Skip to page content Home     Posts     CV     Contact     People

Packet-Fragmentation Optimization Problems

When computers transmit messages using either radio waves or fiber-optic cables, they begin by encoding the message (whether it be a text file, image, video, or audio file) as a sequence of ones and zeroes. However, a computer does not simply send the raw message along to the next router, switch, or host; rather, the binary data is compiled into a packet. Packets include not only the message to be transmitted, but also information needed to forward the packet along to its destination, as well as ensure its integrity. This might include the IP address of the sender, the IP address of the intended recipient, and a checksum used for detecting random bit errors in the packet, among other things. (If the packet is transmitted wirelessly, errors can be caused by interference of radio waves, and if transmitted electrically through a cable - believe it or not - cosmic rays from the sun can cause bursts of errors in the message.) In general, the portion of the packet not comprising the message is called the header.

The transmission of binary packets from one host to another might seem like a rather boring and abstract topic, but it actually gives rise to some very interesting logistical problems. In this blog post, I’ll discuss a couple of fun probabilistic optimization problems regarding packet fragmentation. Most of these problems can be solved using elementary calculus.

Acknowledgement of receipt

Let’s start by considering one mechanism that computer networks use to mitigate the uncertainty caused by random errors: ACK packets. When a host receives a packet from another host, it typically sends an ACK packet (“acknowledgement packet”) back to the sender in order to communicate that the message was received successfully. If the host receives a packet that has been corrupted by bit errors, it discards the packet without sending an ACK packet, and when the sender fails to receive an ACK packet after a certain duration, it assumes that its message has been lost and proceeds to re-send the message. However, since all packets are susceptible to bit errors, including ACK packets, there’s a chance that the message will be successfully received and the ACK packet will be lost, causing the sender to re-send unnecessarily.

Here’s a simple problem to consider. It’s not an optimization problem, but rather an exercise in calculating expected value:

Suppose that one host wants to send a packet with a size of $B$ bytes to another host. If it is received, the receiver will respond with an ACK packet. Any packet has a probability $p$ of being lost due to bit errors. On average, how many bytes will the sender have to transmit before being satisfied that its message has been received?
=====
(EXERCISE PROMPT)
Reproduce the packet-fragmentation post from "Suppose that one" up to and including "has been received?".

(PROVIDED MATERIAL)
=====
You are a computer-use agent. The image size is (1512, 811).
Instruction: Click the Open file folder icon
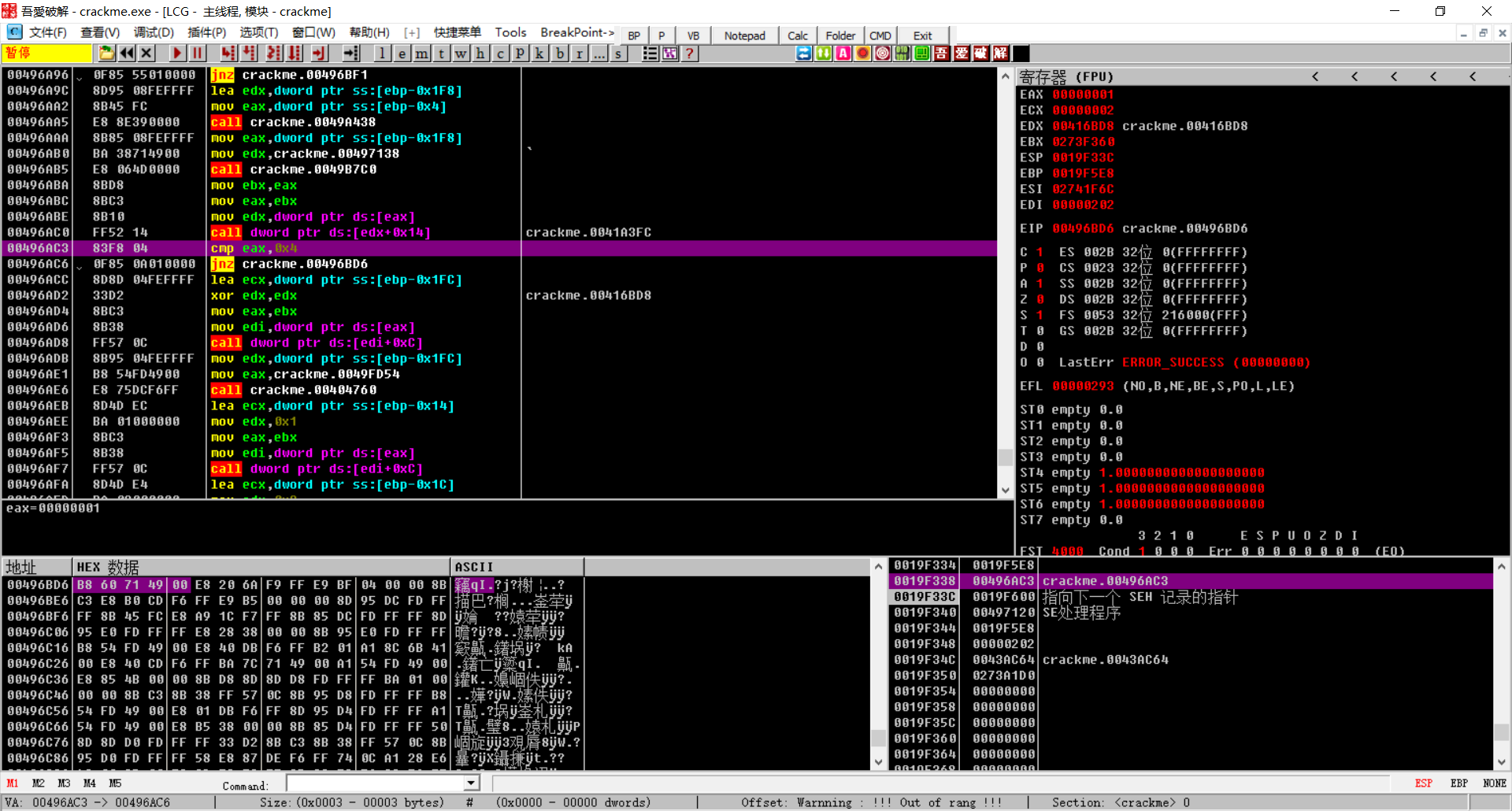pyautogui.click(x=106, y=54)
=====
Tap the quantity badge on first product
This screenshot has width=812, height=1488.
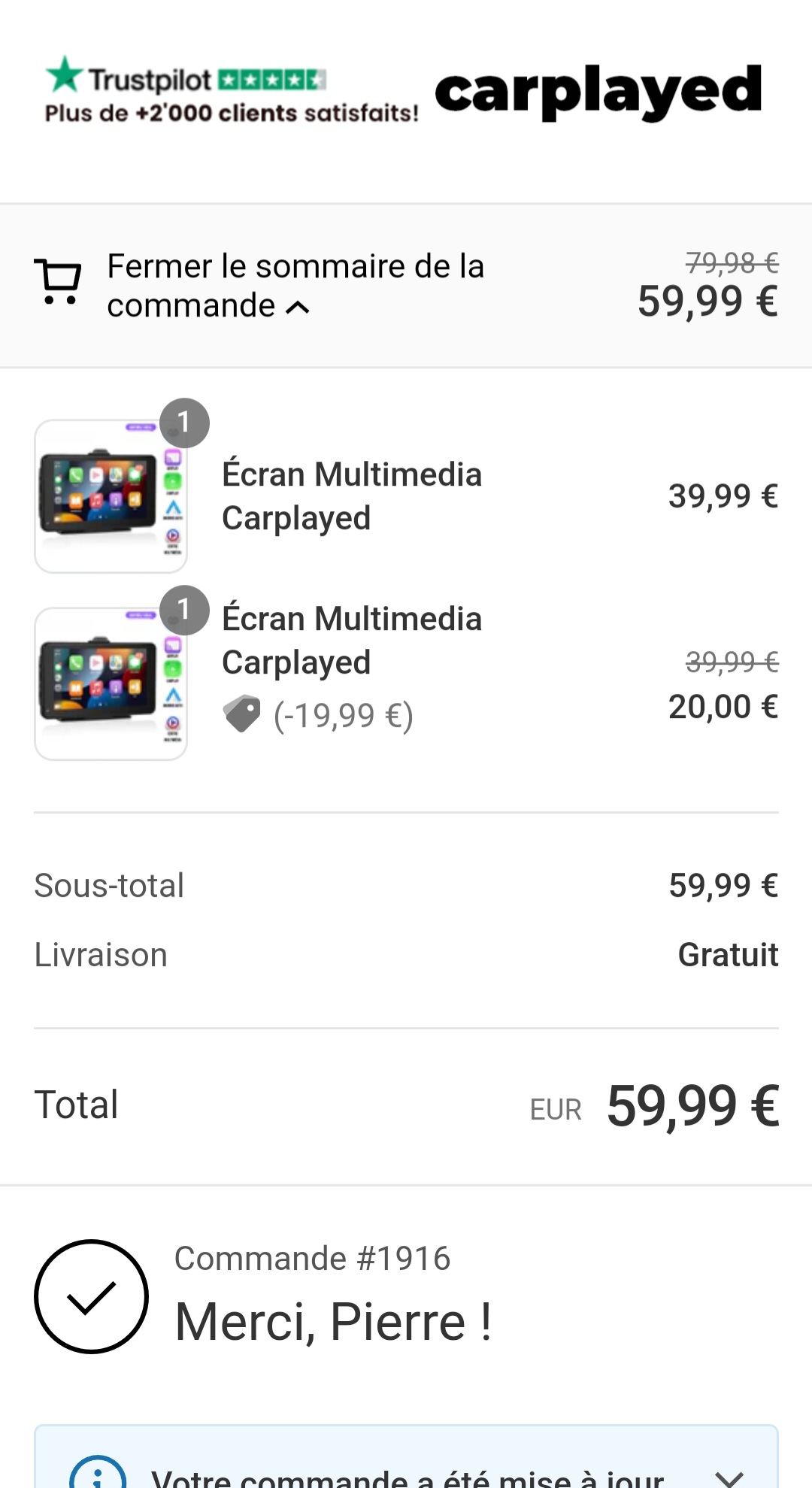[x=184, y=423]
=====
(CORRECT RESPONSE)
Suppose that one host wants to send a packet with a size of $B$ bytes to another host. If it is received, the receiver will respond with an ACK packet. Any packet has a probability $p$ of being lost due to bit errors. On average, how many bytes will the sender have to transmit before being satisfied that its message has been received?